» Exercise
Down to the last line, retype each line of the entries exactly, starting with the one that contains "You are a GUI".

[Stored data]
[Start of section]

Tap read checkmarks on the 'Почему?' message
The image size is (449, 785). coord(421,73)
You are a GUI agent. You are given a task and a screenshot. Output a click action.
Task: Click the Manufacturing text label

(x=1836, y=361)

[End of section]

» Worked solution
You are a GUI agent. You are given a task and a screenshot. Output a click action.
Task: Click the Manufacturing text label

(x=1836, y=361)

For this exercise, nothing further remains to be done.